[Este post é uma espécie de continuação de Comparar a beira da estrada com a Estrada da Beira e de A "inclinação ideológica e política" das ciências actuariais, da estatística matemática, da econometria, da demografia, da macroeconomia e das finanças públicas ]
Poderia apresentar como desculpa para as suas obtusidades o suposto nobre propósito de desmontar as patetices chico-espertas do Dr. Castro Almeida nas jornadas parlamentares do PSD e do Dr. Montenegro na missa do Pontal que atribuíram ao governo a subida de 5,1% em 12 meses do salário médio, subida que, diria M de La Palice, resultou da média dos salários que as empresas tiveram de pagar para ter a mão-de-obra que precisaram num mercado de trabalho que é actualmente um sellers' market, com a particularidade que os salários, ao contrário dos outros preços, não podem descer.
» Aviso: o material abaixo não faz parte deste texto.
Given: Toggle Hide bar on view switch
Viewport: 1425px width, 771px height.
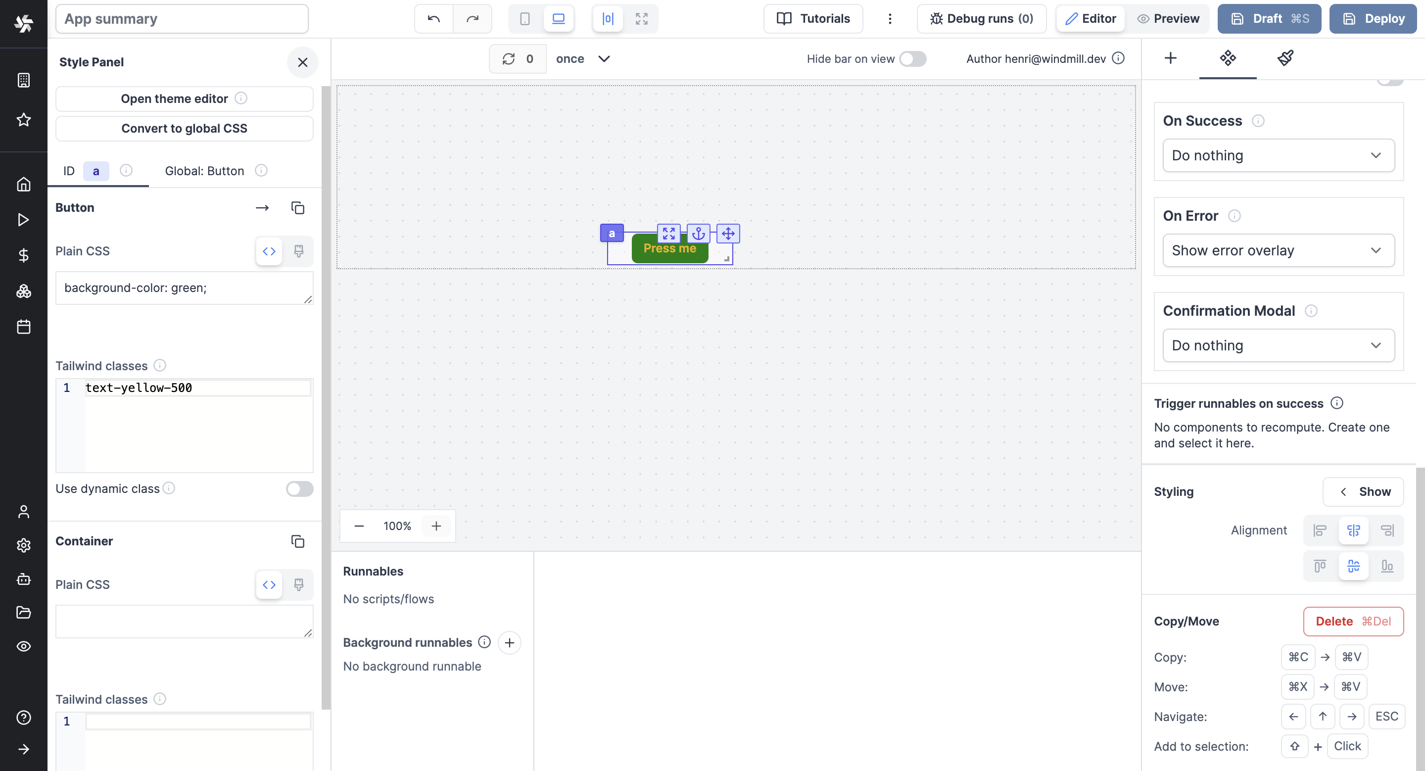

Poderia apresentar essa desculpa e poderia também ter percebido: (1) o governo tem menos influência no salário médio do que na construção do aeroporto Luís de Camões (60 anos) ou na inauguração do novo hospital de Lisboa (23 anos) e (2) um aumento real de 1,8% do salário médio é ainda assim notável quando (a) a produtividade do trabalho se manteve e (b) o aumento da população activa se fez sobretudo nas profissões menos qualificadas e com menores salários.